#### AIM OF THE TASK:
Your answer is the lines from the one that has "This screenshot has height=418, width=1022." through the last line of the records below, retyped exactly and alone.

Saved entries
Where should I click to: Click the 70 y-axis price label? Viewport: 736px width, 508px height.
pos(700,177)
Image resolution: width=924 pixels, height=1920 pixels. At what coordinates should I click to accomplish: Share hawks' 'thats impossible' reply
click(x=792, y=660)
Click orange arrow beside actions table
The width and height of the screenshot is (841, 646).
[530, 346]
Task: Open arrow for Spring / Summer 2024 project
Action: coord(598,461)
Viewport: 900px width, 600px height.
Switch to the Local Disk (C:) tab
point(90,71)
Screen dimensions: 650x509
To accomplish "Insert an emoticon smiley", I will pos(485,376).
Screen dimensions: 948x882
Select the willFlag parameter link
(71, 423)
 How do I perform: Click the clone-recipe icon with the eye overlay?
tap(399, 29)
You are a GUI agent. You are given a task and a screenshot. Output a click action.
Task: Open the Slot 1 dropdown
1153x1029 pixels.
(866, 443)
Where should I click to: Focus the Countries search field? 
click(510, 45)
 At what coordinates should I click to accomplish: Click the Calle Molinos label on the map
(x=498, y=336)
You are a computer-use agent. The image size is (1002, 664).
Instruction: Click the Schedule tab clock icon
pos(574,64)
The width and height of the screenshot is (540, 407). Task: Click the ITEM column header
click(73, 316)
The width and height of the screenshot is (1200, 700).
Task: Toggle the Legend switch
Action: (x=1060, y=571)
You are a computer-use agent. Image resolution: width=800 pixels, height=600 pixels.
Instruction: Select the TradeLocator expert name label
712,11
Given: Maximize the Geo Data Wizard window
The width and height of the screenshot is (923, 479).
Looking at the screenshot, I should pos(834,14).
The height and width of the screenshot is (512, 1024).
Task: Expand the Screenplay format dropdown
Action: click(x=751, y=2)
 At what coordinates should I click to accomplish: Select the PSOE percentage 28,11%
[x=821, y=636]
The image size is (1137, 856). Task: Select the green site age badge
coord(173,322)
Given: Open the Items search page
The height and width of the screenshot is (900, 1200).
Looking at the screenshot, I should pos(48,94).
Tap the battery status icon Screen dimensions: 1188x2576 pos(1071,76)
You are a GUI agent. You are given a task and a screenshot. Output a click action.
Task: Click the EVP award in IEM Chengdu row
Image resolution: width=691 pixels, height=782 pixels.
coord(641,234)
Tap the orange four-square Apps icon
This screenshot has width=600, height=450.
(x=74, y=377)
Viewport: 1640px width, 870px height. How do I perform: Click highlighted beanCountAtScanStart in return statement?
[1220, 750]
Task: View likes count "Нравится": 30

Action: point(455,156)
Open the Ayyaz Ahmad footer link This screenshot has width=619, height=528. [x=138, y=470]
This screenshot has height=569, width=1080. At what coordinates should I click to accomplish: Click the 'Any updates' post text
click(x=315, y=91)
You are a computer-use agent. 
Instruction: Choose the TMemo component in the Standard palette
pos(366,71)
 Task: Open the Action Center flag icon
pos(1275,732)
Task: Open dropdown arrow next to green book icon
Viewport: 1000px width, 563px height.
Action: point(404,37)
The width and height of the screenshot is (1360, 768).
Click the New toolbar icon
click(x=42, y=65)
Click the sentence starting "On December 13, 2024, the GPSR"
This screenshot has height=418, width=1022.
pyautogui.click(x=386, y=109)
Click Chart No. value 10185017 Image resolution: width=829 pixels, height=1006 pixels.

#### THE COMPLETED TASK:
This screenshot has height=418, width=1022.
pyautogui.click(x=386, y=109)
Click Chart No. value 10185017 Image resolution: width=829 pixels, height=1006 pixels.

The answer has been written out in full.